- ASSIGNMENT: Transcribe the stretch of entries below from the line with "Image resolution: width=1190" through the line with "You are a computer-use agent. Screen", exactly and with both ends included; leave out all other lines.

Stored items from a collection:
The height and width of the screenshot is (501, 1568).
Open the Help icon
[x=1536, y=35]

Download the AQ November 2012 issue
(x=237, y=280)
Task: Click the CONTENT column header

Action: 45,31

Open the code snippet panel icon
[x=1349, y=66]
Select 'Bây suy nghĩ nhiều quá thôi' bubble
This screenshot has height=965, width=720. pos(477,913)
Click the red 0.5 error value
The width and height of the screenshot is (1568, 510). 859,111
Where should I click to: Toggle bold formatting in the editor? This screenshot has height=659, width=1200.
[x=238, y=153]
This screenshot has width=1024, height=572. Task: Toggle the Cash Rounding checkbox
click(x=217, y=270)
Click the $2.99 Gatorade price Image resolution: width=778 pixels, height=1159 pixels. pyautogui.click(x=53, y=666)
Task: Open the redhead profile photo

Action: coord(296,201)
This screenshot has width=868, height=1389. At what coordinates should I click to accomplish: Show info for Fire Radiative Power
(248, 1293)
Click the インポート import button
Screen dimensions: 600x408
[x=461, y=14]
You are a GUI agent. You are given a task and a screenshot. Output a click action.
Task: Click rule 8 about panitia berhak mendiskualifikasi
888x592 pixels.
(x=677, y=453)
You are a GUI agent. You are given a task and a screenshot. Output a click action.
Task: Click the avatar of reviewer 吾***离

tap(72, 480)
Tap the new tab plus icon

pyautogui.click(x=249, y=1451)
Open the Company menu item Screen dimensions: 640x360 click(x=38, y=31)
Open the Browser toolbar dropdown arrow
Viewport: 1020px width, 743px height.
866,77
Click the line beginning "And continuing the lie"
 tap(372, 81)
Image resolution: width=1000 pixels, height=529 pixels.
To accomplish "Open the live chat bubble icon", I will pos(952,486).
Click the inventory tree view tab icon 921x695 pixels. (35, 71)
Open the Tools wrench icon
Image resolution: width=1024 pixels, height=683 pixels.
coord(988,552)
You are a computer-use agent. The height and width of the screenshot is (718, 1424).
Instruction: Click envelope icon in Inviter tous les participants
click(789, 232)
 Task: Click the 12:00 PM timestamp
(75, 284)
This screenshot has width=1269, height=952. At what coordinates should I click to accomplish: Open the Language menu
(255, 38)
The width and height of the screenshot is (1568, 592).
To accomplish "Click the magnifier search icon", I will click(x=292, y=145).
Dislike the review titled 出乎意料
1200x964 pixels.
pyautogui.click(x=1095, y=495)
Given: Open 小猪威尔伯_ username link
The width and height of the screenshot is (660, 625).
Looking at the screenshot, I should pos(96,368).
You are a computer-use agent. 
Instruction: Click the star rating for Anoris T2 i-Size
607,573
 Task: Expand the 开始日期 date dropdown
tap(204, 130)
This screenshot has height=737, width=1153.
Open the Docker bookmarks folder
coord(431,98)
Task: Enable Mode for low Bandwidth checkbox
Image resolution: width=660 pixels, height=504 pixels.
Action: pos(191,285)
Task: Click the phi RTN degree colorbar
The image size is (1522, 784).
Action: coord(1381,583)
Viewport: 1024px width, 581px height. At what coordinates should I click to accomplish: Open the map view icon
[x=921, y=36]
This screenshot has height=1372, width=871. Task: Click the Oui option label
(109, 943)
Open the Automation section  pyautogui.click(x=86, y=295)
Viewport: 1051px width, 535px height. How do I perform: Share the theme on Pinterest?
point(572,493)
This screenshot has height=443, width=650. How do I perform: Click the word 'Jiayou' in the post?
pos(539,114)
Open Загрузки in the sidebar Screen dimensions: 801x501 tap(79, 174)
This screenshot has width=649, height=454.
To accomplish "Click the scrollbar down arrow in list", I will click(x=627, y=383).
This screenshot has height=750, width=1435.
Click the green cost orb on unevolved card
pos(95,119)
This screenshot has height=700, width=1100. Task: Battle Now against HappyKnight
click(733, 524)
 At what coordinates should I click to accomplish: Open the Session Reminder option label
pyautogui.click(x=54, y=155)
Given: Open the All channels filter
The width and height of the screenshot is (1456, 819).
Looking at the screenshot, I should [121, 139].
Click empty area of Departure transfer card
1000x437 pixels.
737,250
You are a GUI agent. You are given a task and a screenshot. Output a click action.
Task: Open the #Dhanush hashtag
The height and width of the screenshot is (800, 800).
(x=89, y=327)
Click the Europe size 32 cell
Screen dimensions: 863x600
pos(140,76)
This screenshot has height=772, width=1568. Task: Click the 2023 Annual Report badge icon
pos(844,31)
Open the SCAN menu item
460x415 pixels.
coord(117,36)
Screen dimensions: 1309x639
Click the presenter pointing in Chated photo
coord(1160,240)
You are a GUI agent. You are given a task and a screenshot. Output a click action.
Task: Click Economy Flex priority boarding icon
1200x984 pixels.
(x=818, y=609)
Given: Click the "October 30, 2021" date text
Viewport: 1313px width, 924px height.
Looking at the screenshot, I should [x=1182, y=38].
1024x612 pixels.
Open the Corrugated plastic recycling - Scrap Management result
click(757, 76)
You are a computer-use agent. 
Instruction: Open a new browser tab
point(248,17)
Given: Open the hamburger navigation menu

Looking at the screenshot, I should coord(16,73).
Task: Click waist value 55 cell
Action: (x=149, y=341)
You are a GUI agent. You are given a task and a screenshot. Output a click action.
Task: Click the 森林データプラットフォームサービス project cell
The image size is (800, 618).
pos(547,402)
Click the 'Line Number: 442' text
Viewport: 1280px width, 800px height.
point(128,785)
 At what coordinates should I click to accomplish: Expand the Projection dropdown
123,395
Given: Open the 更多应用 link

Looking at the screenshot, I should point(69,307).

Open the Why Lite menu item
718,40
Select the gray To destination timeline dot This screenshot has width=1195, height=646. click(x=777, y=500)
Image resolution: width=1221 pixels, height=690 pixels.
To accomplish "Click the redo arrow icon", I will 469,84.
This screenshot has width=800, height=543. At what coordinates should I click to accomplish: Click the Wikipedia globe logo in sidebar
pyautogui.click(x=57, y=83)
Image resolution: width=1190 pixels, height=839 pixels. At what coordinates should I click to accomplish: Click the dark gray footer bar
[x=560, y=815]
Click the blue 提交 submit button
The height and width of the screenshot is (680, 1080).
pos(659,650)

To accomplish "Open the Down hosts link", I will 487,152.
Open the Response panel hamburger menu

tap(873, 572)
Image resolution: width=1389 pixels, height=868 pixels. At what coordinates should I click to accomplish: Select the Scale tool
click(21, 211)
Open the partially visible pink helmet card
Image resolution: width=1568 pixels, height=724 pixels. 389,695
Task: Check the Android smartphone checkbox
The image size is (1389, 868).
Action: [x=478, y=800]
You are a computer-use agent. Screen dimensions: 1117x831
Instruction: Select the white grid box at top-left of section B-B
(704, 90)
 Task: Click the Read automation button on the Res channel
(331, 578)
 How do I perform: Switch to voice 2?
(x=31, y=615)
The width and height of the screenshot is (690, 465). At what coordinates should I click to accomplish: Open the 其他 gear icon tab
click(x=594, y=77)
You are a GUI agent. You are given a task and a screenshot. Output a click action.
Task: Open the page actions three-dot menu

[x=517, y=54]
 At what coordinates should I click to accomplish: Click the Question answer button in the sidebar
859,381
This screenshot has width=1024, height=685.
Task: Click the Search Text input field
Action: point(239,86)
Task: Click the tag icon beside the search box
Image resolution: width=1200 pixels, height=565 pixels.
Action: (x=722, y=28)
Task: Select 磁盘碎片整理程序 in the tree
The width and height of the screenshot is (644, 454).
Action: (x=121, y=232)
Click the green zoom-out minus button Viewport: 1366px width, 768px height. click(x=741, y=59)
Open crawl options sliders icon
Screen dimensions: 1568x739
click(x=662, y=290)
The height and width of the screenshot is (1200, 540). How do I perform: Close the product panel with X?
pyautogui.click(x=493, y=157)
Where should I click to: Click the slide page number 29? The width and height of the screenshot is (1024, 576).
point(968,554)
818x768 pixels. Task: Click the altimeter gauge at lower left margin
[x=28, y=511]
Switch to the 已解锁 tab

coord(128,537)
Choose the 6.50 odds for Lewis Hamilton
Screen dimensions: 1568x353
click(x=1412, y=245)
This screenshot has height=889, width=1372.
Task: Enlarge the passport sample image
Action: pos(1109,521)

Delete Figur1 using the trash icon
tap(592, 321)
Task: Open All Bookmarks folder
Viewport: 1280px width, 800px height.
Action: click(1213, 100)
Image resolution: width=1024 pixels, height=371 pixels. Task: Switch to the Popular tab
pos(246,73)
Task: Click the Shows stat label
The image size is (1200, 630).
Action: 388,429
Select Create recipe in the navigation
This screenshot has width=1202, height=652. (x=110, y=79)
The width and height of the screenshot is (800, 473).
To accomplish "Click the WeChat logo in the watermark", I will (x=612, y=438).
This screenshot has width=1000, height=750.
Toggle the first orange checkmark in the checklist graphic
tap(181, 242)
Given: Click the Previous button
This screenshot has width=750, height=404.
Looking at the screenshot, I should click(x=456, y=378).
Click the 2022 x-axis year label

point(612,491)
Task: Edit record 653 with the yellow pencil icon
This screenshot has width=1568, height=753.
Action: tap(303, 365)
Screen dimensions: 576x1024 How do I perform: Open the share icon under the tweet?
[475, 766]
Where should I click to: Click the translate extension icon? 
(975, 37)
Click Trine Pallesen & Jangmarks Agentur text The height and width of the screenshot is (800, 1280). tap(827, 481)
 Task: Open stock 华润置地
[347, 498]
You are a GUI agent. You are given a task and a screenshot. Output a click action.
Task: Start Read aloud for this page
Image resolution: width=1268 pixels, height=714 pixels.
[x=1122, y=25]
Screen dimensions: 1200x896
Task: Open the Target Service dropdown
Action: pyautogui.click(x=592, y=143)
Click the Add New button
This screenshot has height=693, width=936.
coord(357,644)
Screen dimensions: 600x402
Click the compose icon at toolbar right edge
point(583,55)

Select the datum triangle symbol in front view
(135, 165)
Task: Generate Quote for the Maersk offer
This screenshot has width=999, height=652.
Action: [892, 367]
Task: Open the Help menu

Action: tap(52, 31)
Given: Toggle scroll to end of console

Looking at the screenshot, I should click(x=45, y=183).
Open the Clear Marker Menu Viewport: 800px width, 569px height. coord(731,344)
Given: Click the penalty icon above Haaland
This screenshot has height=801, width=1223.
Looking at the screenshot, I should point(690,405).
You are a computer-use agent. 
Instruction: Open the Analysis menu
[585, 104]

- ANSWER TO THIS EXERCISE:
Image resolution: width=1190 pixels, height=839 pixels. At what coordinates should I click to accomplish: Click the dark gray footer bar
[x=560, y=815]
Click the blue 提交 submit button
The height and width of the screenshot is (680, 1080).
pos(659,650)

To accomplish "Open the Down hosts link", I will 487,152.
Open the Response panel hamburger menu

tap(873, 572)
Image resolution: width=1389 pixels, height=868 pixels. At what coordinates should I click to accomplish: Select the Scale tool
click(21, 211)
Open the partially visible pink helmet card
Image resolution: width=1568 pixels, height=724 pixels. 389,695
Task: Check the Android smartphone checkbox
The image size is (1389, 868).
Action: [x=478, y=800]
You are a computer-use agent. Screen dimensions: 1117x831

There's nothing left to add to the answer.